**DATA FOR THE TASK**
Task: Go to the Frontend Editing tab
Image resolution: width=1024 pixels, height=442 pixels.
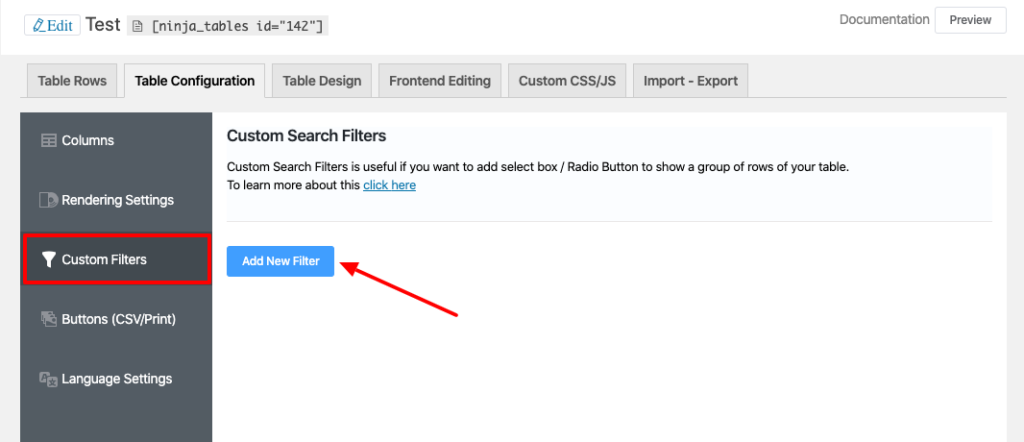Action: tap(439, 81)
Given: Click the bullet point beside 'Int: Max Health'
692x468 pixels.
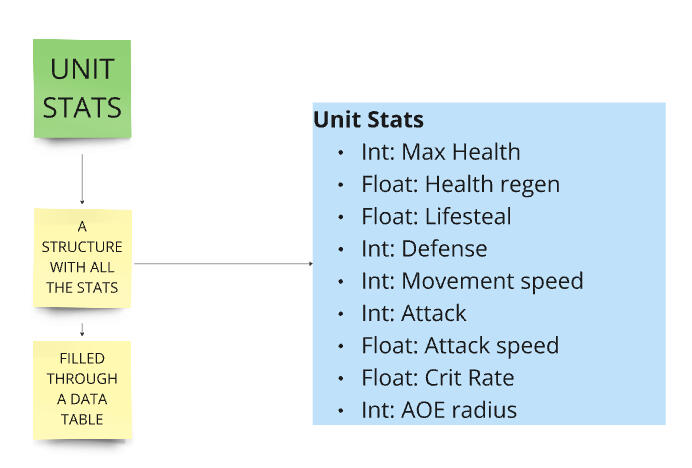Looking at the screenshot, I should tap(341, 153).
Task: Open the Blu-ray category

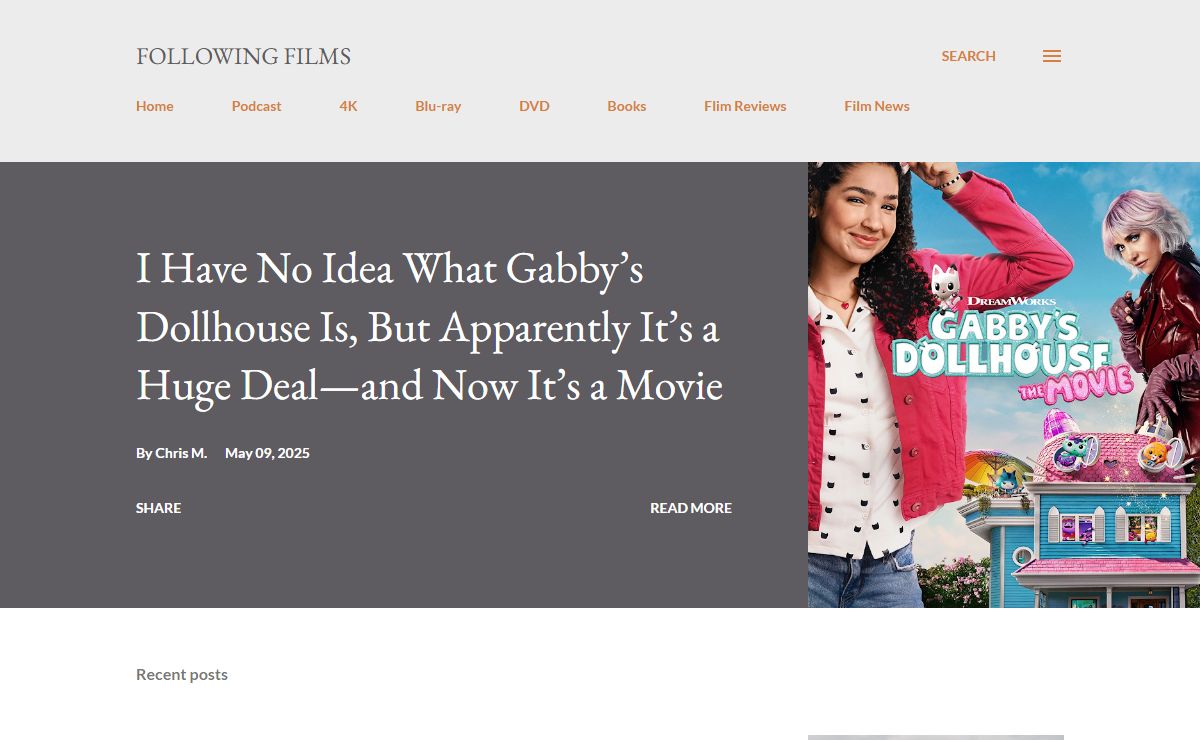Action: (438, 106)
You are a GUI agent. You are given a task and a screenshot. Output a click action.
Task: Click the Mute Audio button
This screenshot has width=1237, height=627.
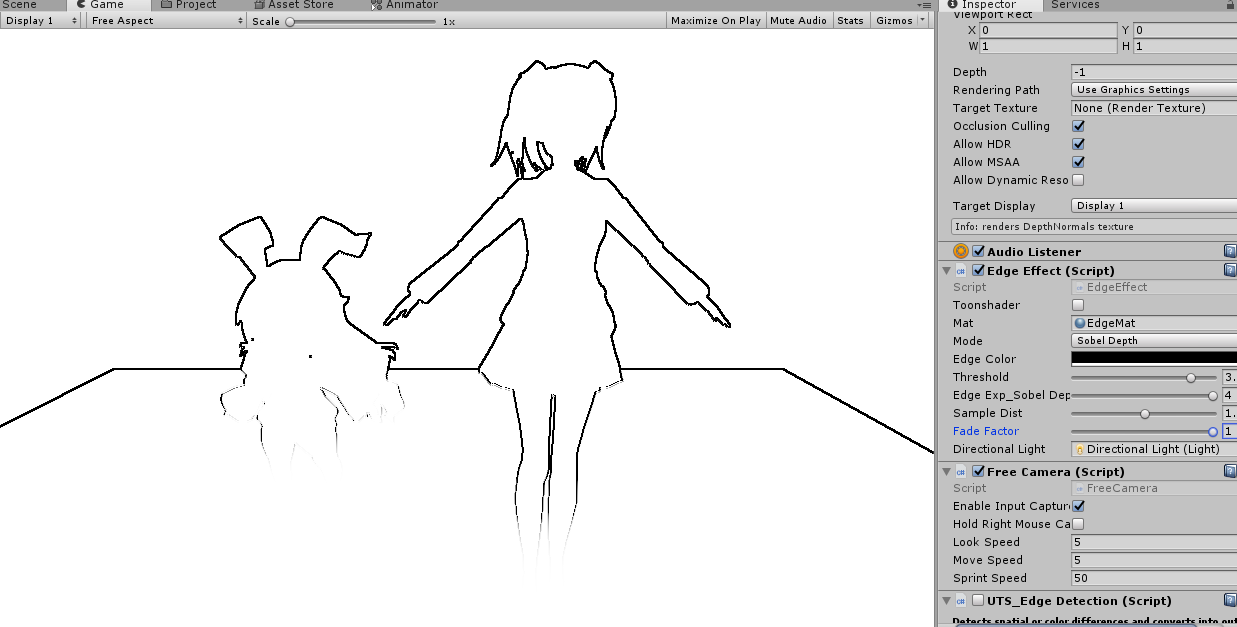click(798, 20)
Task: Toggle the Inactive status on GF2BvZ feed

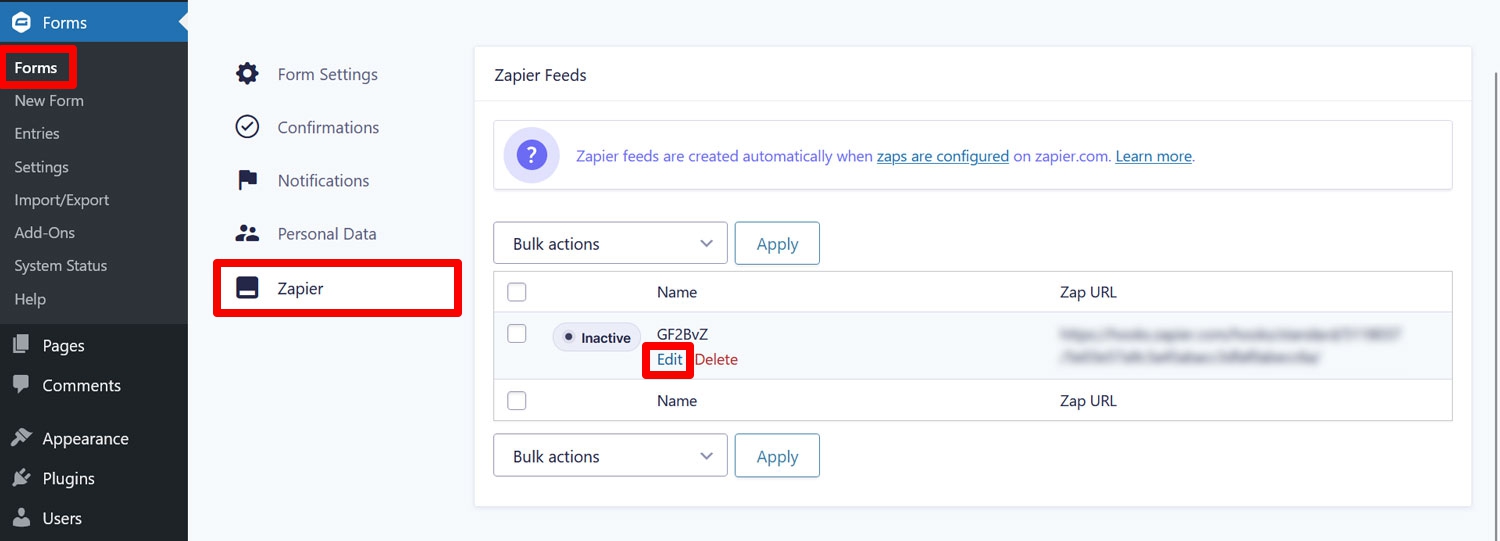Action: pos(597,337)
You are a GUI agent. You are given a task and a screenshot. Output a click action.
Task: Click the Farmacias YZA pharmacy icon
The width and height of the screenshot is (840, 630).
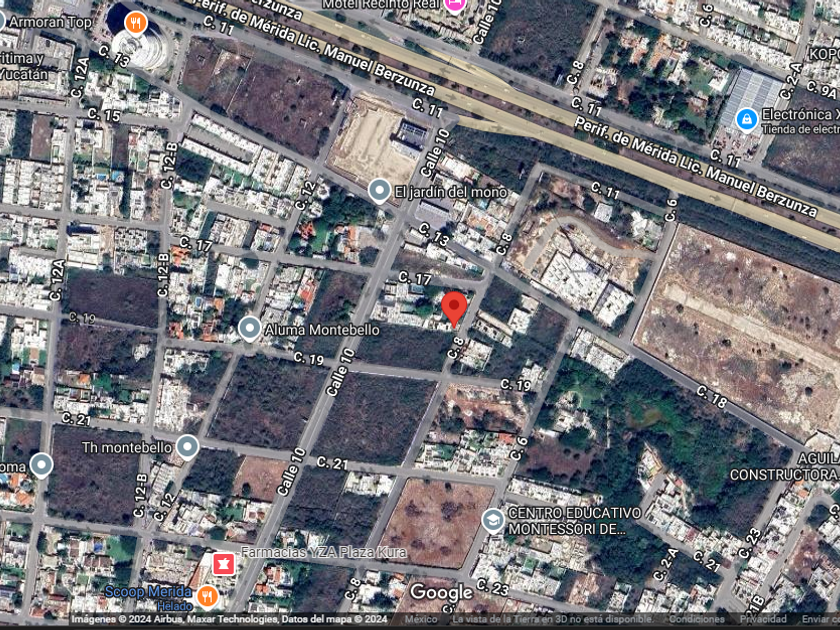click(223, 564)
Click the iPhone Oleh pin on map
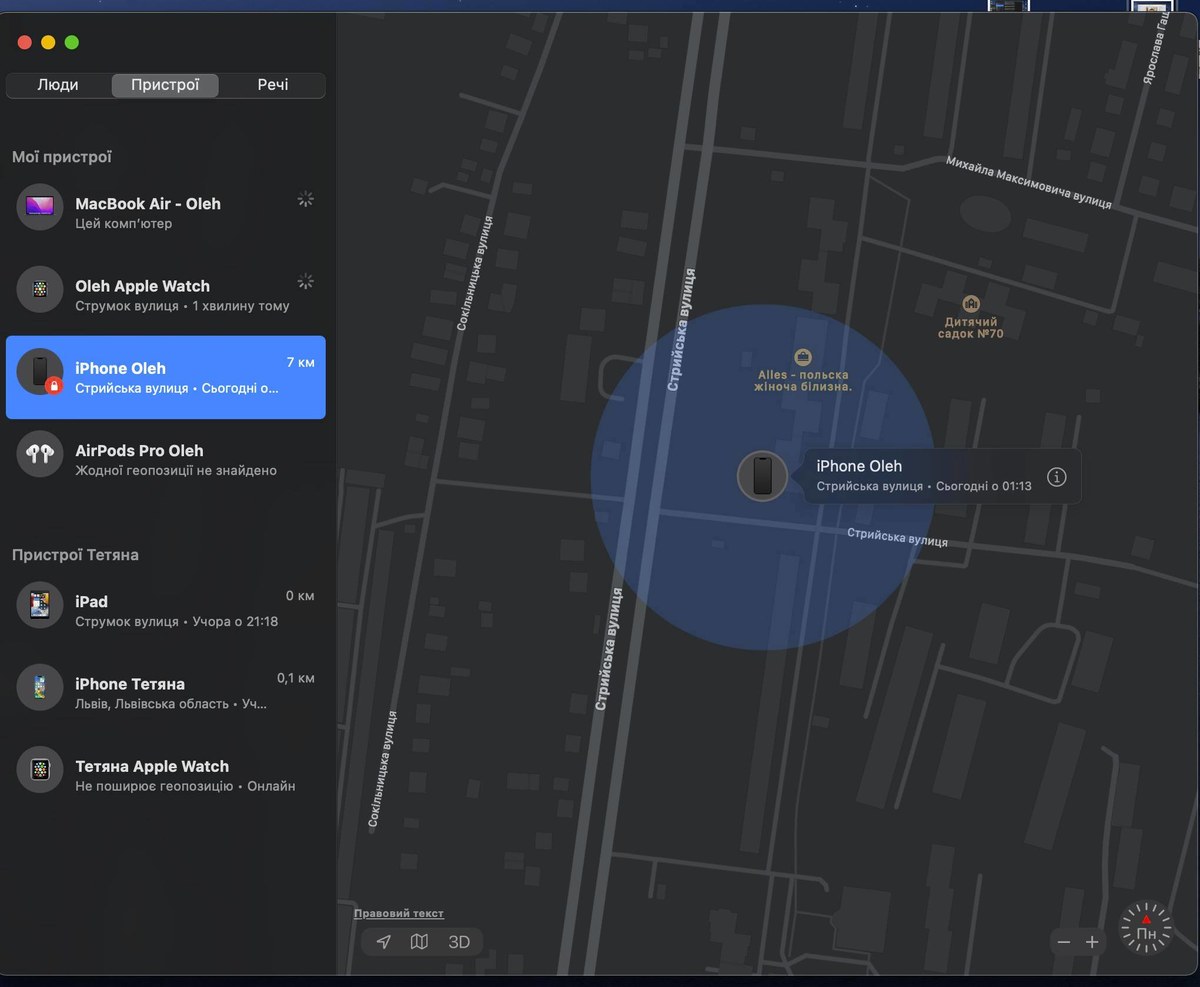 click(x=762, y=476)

**YOUR ASSIGNMENT**
Only lines from the one holding "Task: Click the Farmacias YZA pharmacy icon" through the last line of the entries above are wanted, both ends included, each retyped exactly; no pictures.

**SOLUTION TO THIS TASK**
Task: Click the Farmacias YZA pharmacy icon
The width and height of the screenshot is (840, 630).
click(223, 564)
Click the iPhone Oleh pin on map
 click(x=762, y=476)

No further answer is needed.